Story by: Eric Durr - Director of Public Affairs
Dated: Sat, Jun 13, 2009
Members of the New York National Guard’s Joint Task Force Empire Shield joined representatives of the New York Police and Fire Departments in welcoming a British Team that bicycled across the United States to New York on Saturday, June 13.
The five-man British Team, two Royal Air Force members and three London Metropolitan Police Officers were riding across the country as a fundraiser for wounded British veterans.
The New York National Guard coordinated with New York City Officials to allow the British cyclists to lay a wreath at Ground Zero, where the World Trade Venter once stood.

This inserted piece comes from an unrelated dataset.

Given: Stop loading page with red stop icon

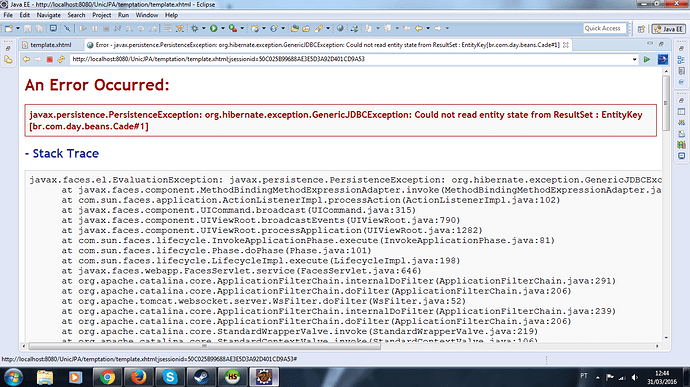Looking at the screenshot, I should (x=50, y=59).
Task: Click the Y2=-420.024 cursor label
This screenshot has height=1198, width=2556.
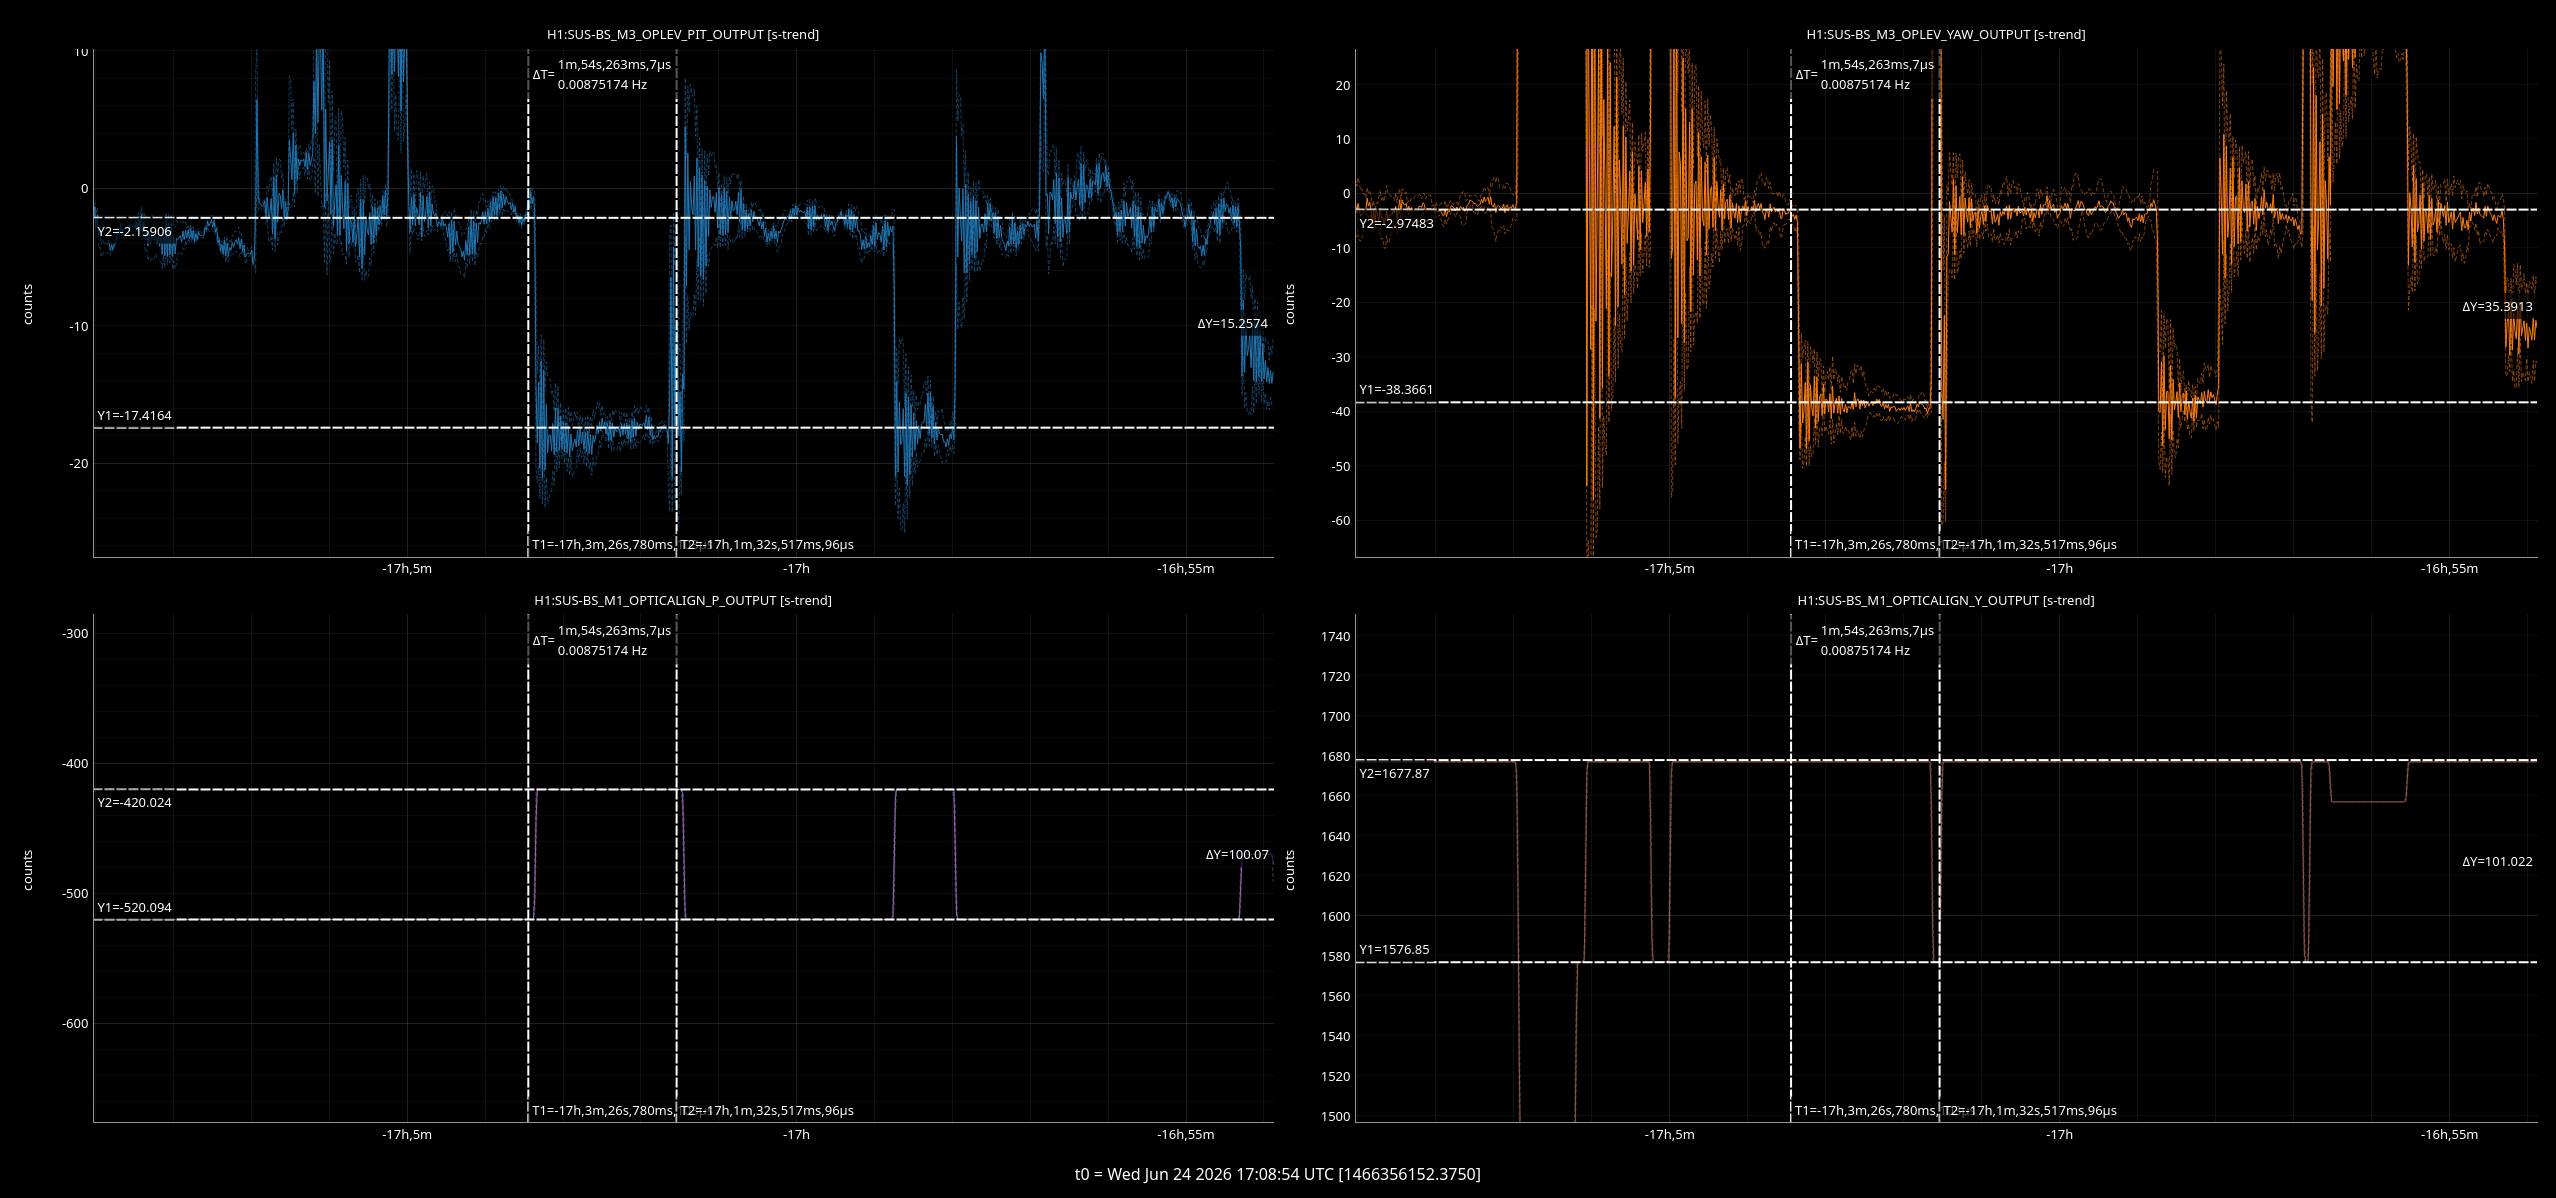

Members of the New York Army National Guard joined representatives of the New York City Police and Fire Departments in welcoming two members of the Royal Air Force to New York City and “Ground Zero” on Saturday, June 13.
The two RAF veterans, Nick Styles and Jason Lewis, rode across the United States as part of an effort, called Operation Long Road, to raise funds to help wounded British veterans of Afghanistan and Iraq. Lewis is himself a wounded veteran.
They finished their ride with a wreath laying ceremony at the site where the World Trade Center used to stand prior to the terrorist attacks of September 11, 2001.
A six-Soldier team from the New York National Guard’s Joint Task Force Empire Shield, which provides full-time security augmentation to New York City law enforcement, took time out of their security duties to salute the British military men. Major Gen. Joseph Taluto, the Adjutant General of New York, sent a congratulatory message which was presented to the cross-country bikers.
The two RAF members were joined by three police officers of the London Metropolitan Police force in the transcontinental ride which began on May 4 at the Santa Monica Pier in California. Medic Roy Hunte, bike mechanic Andrew Jones, and driver Peter Taylor escorted the two bike riders across the United States.
The five men wanted to finish their ride by honoring the almost 3,000 Americans and others who died on Sept. 11. They reached out to New York Army National Guard Lt. Col. Paul Fanning, New York’s Public Affairs Office, for help, and Fanning organized a welcoming ceremony and a wreath laying for them.
The celebrations at the finish line, with the presence of the military, the police and the fire departments, and members of the public, made it very special, Styles said.
“It has been an outstanding trip across a great country, and we thank everybody who has made it possible,” he added.
The five men were also hosted to a tour of the historic Lexington Avenue Armory, home of the 1st Battalion 69th Infantry, following the wreath laying.